Maintaining a high degree of flexibility through the pelvis and good muscle tone is preventative. Few of us are sufficiently motivated or prepared to put in the time necessary to achieve this. 

Use of a small adjusting shim under the heel of the short leg, can rapidly reduce discomfort in acute cases. Lumbar conditions that may be the result of prior injury, as well as, the leg length discrepancy often respond quickly in a matter of days. I have had a number of cases now where ongoing back pain was being attributed the injury where, in fact, it was ongoing aggravation from the pelvic asymmetry that was more to blame. Physical therapy treatment only gave temporary relief until fitting a heel lift to reduce the leg length discrepancy.

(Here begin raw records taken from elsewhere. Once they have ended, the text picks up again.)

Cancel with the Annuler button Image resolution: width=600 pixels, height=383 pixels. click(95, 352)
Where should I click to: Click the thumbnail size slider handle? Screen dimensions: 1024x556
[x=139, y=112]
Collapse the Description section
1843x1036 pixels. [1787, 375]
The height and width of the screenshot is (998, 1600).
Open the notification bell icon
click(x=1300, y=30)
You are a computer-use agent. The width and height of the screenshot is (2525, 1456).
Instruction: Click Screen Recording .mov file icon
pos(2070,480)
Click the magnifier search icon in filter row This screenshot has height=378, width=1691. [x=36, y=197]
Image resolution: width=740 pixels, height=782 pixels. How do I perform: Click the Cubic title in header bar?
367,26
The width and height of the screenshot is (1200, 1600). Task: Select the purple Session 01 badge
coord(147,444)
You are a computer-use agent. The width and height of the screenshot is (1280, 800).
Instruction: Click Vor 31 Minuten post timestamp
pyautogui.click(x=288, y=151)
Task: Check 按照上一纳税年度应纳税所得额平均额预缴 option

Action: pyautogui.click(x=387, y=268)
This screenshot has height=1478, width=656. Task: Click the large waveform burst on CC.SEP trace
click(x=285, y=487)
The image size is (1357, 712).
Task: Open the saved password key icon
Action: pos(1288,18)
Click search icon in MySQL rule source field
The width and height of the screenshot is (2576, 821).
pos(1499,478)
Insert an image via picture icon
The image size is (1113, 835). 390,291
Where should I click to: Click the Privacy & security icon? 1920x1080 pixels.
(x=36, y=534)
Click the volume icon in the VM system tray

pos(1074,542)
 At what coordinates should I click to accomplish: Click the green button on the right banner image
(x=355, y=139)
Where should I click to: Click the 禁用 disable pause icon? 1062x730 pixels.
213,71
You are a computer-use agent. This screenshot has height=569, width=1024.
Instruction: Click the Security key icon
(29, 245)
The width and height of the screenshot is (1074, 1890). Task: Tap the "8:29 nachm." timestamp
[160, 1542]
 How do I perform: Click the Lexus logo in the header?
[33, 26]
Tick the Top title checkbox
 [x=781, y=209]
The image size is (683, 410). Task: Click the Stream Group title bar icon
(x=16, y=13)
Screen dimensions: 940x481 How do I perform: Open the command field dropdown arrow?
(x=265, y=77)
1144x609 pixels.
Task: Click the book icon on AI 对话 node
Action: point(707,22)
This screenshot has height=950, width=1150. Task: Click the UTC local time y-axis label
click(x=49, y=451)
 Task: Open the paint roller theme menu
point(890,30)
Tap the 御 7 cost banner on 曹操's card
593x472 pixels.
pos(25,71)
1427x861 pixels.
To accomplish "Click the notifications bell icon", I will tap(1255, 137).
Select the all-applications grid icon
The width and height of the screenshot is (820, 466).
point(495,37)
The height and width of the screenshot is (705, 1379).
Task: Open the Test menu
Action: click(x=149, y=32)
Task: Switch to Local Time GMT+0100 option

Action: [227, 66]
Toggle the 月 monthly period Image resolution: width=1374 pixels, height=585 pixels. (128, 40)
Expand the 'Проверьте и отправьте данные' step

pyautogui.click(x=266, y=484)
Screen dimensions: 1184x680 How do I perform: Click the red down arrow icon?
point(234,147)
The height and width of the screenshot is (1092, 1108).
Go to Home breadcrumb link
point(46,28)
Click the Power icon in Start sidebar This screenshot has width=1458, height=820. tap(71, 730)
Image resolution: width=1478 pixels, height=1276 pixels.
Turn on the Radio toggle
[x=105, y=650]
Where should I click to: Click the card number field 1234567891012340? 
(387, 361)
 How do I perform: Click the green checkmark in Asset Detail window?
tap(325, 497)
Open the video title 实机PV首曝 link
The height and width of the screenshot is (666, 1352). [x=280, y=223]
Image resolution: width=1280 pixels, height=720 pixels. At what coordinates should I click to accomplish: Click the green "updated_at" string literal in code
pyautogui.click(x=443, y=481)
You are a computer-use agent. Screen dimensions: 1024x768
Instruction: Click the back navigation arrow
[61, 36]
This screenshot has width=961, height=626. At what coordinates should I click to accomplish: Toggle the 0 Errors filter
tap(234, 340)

I do have reservations about introducing a heel to cases that have had spinal surgery. These are not common in my practice. One such case experiencing effects from the Right Sided Mechanism causing pain in the right glute, and spasm in the right QL's and throughout the backline of that lower limb responded well. Another more advanced case being effected bilaterally following two surgeries I have only given massage and Cupping treatment. I am not prepared to recommend heel lift treatment without consulting his Medical or Chiropractic Doctor.

Rapid results occur through the Lumbar region. For the effect to progress through to the Thoracic region may take weeks/months and months/year to reach the Cervical vertebrae. One client has continued to report incremental improvement to posture, gait, balance and vitality for two years from the commencement of heel lift treatment for a short right leg.


​I am now aware pelvic compensation accommodating a short leg impacts not only the physical structure but also has the potential to affect metabolic health. Postural strain tightening soft tissue of the pelvis blocks energetic flow in the lower abdomen and to the lower limbs. Energetically isolating the lower limbs and can result in deteriorating leg function. This will include joint pain and declining ability to mobilise the legs and body. It also inhibits energetic flow in the six organ channels to the lower limbs identified by Traditional Chinese Medical practitioners. These are the acupuncture meridians for the Kidney, Bladder, Liver, Gall Bladder, Stomach and Spleen. The impact on health and vitality can be significant. The metabolic effects of this nature are beyond my scope of practice to diagnose and treat.


However, I regularly hear reports from clients undertaking heel lift treatment indicating improved digestion and increased vitality is a coincidental beneficial side effect when treating lower limb dysfunction and/or chronic back pain. I hypothesise if a leg length discrepancy can have this effect on digestion, it is also likely to have an effect on reproductive organs too. I am sure there are alternative medical practitioners cognisant of the pelvic block I describe vainly trying to treat conditions unaware of the impact of SRLS, nor aware how common it is in the Homo Sapien structure which has the short right leg hardwired into its genetics.